The Web site maintained by the Fremont Police Department was challenged by Jeffrey Garett Fredenburg, a Fremont resident from May 2001 until April 2002 who was required to register as a sex offender as a result of a misdemeanor child molestation conviction. He claimed that as a result of the purple dot—symbolizing the residence of a serious sex offender—placed on the map at the block where he lived with his parents, neighbors discovered his presence and harassed him until he moved.

Writing for Div. One, Presiding Justice James J. Marchiano said the city’s summary judgment motion was properly granted by Alameda Superior Court Judge Steven A. Brick. Though Megan’s Law bars public release of the names and addresses of “serious”—as opposed to “high-risk”—sexual offenders unless police have reasonable cause to suspect the offender poses a risk to a child or other person, Marchiano said the map complied with the law because it included neither Fredenburg’s name nor his street address.
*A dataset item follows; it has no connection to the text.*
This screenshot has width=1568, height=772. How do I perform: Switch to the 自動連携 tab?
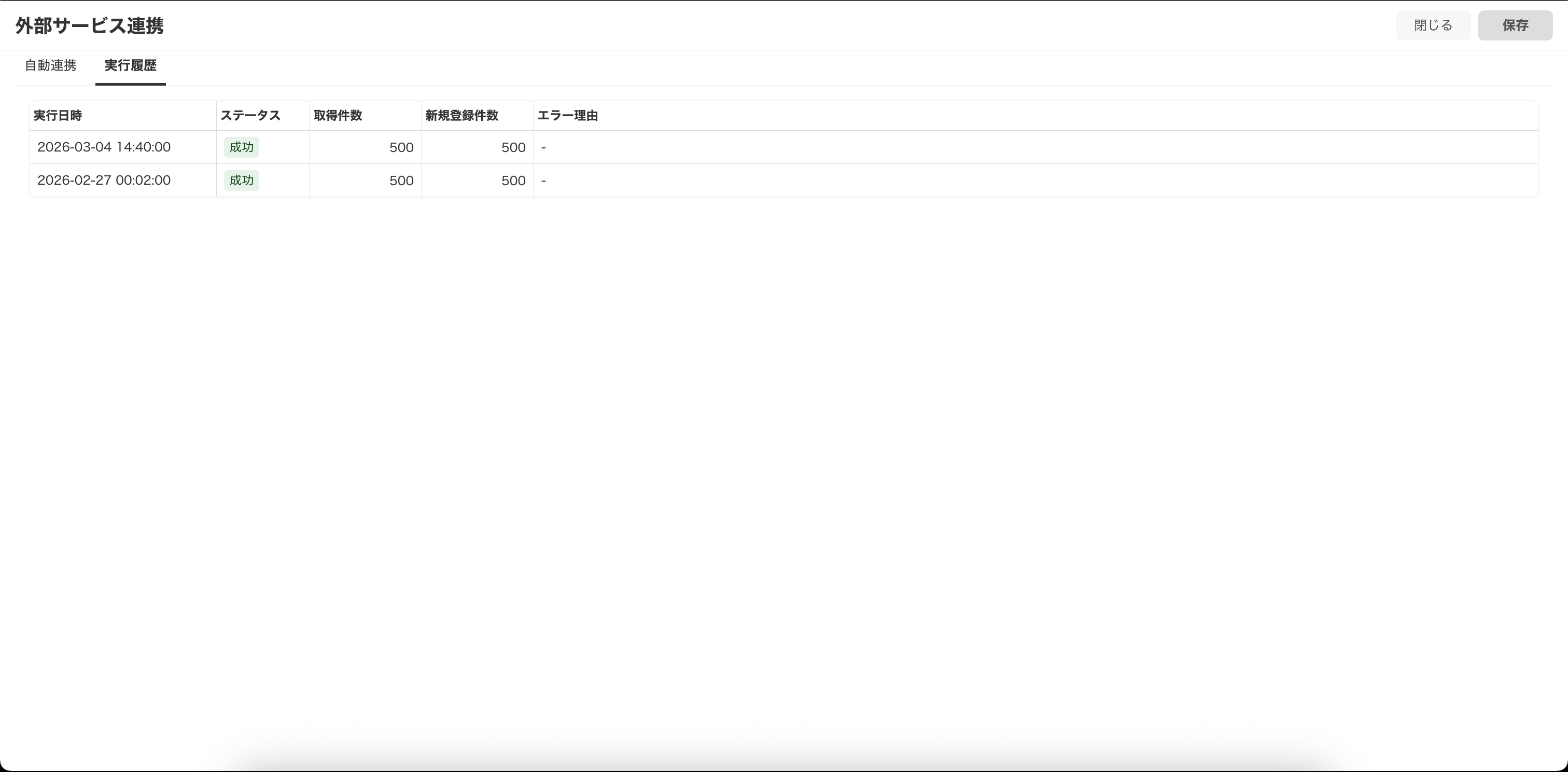pos(50,65)
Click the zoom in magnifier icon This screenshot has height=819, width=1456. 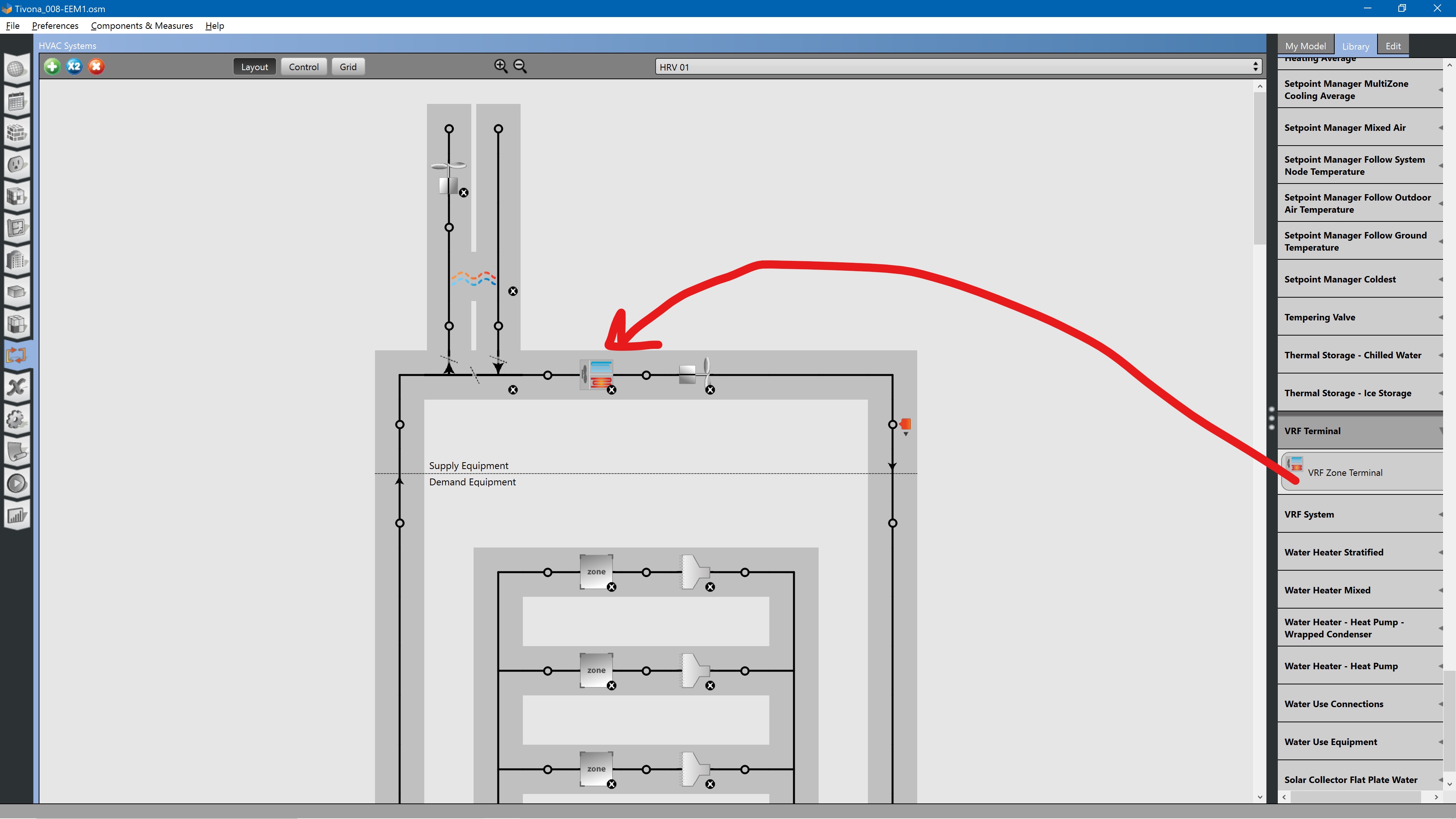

A congressional mandate that states enact laws providing for notification to communities about sex offenders living in their midst was passed in 1994 in the wake of the abduction, rape and murder of a seven-year-old New Jersey girl, Megan Kanka, by a neighbor with a history of child sex convictions. The mandate conditioned the receipt of specific law enforcement funding on the adoption of such laws.

California’s Megan’s Law was enacted in 1996.

In appealing the summary judgment, Marchiano said, Fredenburg did not “meaningfully dispute” the fact that neither his name nor his address was disclosed by the Web map. Instead, the presiding justice explained, he argued that because the law sometimes refers to “address” and sometimes to “street address,” there must be a distinction between the two, with “address” meaning location.

“By any reasonable and commonsense view, given the context of the statute and the legislative intent behind it, the terms ‘address’ and ‘street address’ mean the same thing,” Machiano wrote. “Not every variation in phraseology in a statute is meant to draw a distinction between two different meanings.  Here there is no reason to assume the Legislature meant one thing by ‘address’ and another by ‘street address.’”

He continued:

“The pin maps are essentially little more than visual depictions of the general location of sex offenders. The statutory framework of Megan’s Law does not suggest that this type of generalized, non-identifying information is precluded.”

Nor, the presiding justice said, did the maps violate Fredenburg’s right to privacy under either the federal or state constitutions.

“There is no federal constitutional right to privacy in the general location of one’s residence, which is not the sort of information that is considered private,” Marchiano reasoned, adding:

“Even if the pin maps did disclose his street address, plaintiff could not show a violation of his right to privacy.  Informational privacy rights are not absolute, and may bow to a legitimate state interest.”

Turning to Fredenburg’s state constitutional claim, the presiding justice declared:

“Neither does one have a right of privacy under the California Constitution in the general location of one’s residence.  Such essentially public information is not surrounded by a legally protected privacy interest within the meaning of Hill v. National Collegiate Athletic Assn. (1994) 7 Cal.4th 1..., the polestar of privacy cases. A person’s general location is not the type of core value, informational privacy explicated in Hill.

The case is Fredenburg v. City of Fremont, A103685.